### TASK DETAILS
Copy out the records word for word, from the line containing "This Is Vanderbilt (187, 620)" through the line containing "Prénom (932, 569)", including both of those lines.

Rows from a dataset:
## begin

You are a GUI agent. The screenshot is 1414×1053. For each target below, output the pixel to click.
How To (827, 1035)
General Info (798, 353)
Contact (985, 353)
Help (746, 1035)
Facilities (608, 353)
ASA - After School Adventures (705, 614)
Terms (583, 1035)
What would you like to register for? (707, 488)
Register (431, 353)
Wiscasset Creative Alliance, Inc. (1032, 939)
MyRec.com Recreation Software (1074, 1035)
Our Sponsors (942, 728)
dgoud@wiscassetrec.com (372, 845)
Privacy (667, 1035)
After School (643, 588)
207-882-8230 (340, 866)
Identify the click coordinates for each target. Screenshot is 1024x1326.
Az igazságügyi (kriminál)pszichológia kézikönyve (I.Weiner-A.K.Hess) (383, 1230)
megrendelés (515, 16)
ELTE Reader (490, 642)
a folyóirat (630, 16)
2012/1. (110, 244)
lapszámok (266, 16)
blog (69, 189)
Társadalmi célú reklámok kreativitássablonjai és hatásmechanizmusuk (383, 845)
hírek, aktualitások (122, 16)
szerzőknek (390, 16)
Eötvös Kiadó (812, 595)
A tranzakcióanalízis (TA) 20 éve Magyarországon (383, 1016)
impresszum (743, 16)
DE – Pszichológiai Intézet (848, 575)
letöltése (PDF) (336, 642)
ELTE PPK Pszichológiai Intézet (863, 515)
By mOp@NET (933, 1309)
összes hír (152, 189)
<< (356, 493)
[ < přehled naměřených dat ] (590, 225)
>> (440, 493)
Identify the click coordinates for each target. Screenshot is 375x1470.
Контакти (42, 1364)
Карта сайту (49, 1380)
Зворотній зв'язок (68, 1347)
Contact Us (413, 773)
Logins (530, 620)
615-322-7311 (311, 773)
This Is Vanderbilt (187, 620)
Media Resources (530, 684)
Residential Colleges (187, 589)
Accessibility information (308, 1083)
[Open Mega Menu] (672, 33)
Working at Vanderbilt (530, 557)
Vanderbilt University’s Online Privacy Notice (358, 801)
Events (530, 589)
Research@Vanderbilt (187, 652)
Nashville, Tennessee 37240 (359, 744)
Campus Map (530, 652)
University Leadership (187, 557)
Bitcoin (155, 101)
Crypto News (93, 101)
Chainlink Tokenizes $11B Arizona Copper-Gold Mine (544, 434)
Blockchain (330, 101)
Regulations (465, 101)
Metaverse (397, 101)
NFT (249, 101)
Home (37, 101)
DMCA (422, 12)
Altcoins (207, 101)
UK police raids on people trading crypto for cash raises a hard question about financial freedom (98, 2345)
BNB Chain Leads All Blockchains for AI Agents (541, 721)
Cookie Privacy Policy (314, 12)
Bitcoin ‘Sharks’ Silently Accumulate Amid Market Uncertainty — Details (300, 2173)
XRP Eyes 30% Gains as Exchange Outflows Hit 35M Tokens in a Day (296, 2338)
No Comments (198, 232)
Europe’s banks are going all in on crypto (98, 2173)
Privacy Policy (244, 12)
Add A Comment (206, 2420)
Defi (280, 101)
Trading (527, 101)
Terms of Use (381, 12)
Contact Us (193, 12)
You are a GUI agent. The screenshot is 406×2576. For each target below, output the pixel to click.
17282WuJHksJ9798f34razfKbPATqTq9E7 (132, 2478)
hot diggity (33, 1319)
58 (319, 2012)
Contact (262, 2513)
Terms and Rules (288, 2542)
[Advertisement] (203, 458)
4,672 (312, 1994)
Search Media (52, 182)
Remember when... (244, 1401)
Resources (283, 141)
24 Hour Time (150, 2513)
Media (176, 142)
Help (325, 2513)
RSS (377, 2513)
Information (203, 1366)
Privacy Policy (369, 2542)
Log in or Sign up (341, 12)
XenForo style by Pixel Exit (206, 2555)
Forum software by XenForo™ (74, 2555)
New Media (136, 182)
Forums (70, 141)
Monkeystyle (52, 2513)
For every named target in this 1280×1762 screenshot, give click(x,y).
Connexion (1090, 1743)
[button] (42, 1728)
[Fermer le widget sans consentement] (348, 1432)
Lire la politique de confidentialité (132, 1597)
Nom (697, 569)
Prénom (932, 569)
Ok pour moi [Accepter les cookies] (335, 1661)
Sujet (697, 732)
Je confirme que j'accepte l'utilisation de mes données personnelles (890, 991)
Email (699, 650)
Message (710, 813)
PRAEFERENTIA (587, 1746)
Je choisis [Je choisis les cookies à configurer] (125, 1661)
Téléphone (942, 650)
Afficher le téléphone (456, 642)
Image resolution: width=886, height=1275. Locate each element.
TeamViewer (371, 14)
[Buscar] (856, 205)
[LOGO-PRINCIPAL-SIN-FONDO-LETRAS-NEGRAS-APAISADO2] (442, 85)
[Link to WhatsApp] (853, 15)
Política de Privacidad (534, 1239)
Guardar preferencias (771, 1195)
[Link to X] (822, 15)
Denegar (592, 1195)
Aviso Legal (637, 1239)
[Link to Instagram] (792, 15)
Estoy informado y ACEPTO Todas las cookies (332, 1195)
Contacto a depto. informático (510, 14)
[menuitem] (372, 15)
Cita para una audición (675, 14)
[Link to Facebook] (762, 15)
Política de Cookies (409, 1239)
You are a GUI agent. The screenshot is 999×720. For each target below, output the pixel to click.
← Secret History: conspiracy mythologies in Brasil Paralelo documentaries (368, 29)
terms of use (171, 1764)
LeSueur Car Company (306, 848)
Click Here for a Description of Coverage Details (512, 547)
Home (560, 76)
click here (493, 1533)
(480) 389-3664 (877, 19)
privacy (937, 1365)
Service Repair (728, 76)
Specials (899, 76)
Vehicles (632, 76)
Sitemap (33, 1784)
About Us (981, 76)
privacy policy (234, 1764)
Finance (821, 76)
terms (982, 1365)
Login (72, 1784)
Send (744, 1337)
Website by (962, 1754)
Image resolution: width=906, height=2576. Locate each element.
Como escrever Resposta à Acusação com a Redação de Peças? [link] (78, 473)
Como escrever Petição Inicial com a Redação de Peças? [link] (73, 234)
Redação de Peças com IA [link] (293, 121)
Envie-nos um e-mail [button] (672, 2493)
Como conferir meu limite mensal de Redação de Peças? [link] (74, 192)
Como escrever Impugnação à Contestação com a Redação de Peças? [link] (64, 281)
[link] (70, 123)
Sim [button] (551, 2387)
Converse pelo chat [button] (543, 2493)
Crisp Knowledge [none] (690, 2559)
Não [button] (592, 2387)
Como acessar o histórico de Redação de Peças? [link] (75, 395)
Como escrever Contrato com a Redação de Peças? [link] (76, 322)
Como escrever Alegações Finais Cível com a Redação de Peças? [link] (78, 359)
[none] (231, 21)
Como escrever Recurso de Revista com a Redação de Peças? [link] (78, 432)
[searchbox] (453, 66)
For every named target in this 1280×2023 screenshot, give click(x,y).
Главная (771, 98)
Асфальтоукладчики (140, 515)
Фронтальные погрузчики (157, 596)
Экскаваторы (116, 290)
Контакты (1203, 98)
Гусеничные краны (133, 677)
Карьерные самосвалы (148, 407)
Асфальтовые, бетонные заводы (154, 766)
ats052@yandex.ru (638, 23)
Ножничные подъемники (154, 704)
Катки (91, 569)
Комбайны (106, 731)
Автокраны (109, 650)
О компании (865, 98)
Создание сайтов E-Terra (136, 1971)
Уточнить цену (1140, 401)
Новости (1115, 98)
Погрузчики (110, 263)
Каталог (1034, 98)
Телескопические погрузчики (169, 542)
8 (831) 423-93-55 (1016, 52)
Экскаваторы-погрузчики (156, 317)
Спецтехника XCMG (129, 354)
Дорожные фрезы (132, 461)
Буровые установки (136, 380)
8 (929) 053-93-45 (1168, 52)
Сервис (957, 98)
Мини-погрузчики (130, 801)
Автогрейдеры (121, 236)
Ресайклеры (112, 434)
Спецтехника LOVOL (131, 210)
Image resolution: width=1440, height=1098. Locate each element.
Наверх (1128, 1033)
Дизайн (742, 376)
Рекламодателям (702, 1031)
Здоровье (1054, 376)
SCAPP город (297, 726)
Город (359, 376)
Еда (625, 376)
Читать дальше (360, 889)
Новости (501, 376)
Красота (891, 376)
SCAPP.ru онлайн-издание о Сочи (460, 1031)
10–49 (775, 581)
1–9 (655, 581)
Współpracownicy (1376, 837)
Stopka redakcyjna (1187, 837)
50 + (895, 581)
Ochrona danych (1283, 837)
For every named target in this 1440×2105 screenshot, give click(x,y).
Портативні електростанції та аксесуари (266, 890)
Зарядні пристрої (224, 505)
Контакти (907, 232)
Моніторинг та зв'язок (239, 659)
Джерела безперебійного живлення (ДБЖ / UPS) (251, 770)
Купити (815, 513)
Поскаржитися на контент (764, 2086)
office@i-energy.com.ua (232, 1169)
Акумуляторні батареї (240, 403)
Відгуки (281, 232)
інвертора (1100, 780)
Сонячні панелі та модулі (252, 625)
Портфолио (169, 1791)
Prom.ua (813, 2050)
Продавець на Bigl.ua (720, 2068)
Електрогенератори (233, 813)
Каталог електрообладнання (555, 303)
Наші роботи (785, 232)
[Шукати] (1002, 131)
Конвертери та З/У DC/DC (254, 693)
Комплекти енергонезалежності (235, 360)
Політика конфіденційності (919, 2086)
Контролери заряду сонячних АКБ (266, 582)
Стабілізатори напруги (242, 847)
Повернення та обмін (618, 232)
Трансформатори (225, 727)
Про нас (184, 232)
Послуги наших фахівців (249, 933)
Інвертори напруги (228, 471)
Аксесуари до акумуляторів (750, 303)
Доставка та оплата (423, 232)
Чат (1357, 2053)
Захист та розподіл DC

## end

### EXERCISE RESPONSE
This Is Vanderbilt (187, 620)
Media Resources (530, 684)
Residential Colleges (187, 589)
Accessibility information (308, 1083)
[Open Mega Menu] (672, 33)
Working at Vanderbilt (530, 557)
Vanderbilt University’s Online Privacy Notice (358, 801)
Events (530, 589)
Research@Vanderbilt (187, 652)
Nashville, Tennessee 37240 (359, 744)
Campus Map (530, 652)
University Leadership (187, 557)
Bitcoin (155, 101)
Crypto News (93, 101)
Chainlink Tokenizes $11B Arizona Copper-Gold Mine (544, 434)
Blockchain (330, 101)
Regulations (465, 101)
Metaverse (397, 101)
NFT (249, 101)
Home (37, 101)
DMCA (422, 12)
Altcoins (207, 101)
UK police raids on people trading crypto for cash raises a hard question about financial freedom (98, 2345)
BNB Chain Leads All Blockchains for AI Agents (541, 721)
Cookie Privacy Policy (314, 12)
Bitcoin ‘Sharks’ Silently Accumulate Amid Market Uncertainty — Details (300, 2173)
XRP Eyes 30% Gains as Exchange Outflows Hit 35M Tokens in a Day (296, 2338)
No Comments (198, 232)
Europe’s banks are going all in on crypto (98, 2173)
Privacy Policy (244, 12)
Add A Comment (206, 2420)
Defi (280, 101)
Trading (527, 101)
Terms of Use (381, 12)
Contact Us (193, 12)
You are a GUI agent. The screenshot is 406×2576. For each target below, output the pixel to click.
17282WuJHksJ9798f34razfKbPATqTq9E7 (132, 2478)
hot diggity (33, 1319)
58 (319, 2012)
Contact (262, 2513)
Terms and Rules (288, 2542)
[Advertisement] (203, 458)
4,672 (312, 1994)
Search Media (52, 182)
Remember when... (244, 1401)
Resources (283, 141)
24 Hour Time (150, 2513)
Media (176, 142)
Help (325, 2513)
RSS (377, 2513)
Information (203, 1366)
Privacy Policy (369, 2542)
Log in or Sign up (341, 12)
XenForo style by Pixel Exit (206, 2555)
Forum software by XenForo™ (74, 2555)
New Media (136, 182)
Forums (70, 141)
Monkeystyle (52, 2513)
For every named target in this 1280×1762 screenshot, give click(x,y).
Connexion (1090, 1743)
[button] (42, 1728)
[Fermer le widget sans consentement] (348, 1432)
Lire la politique de confidentialité (132, 1597)
Nom (697, 569)
Prénom (932, 569)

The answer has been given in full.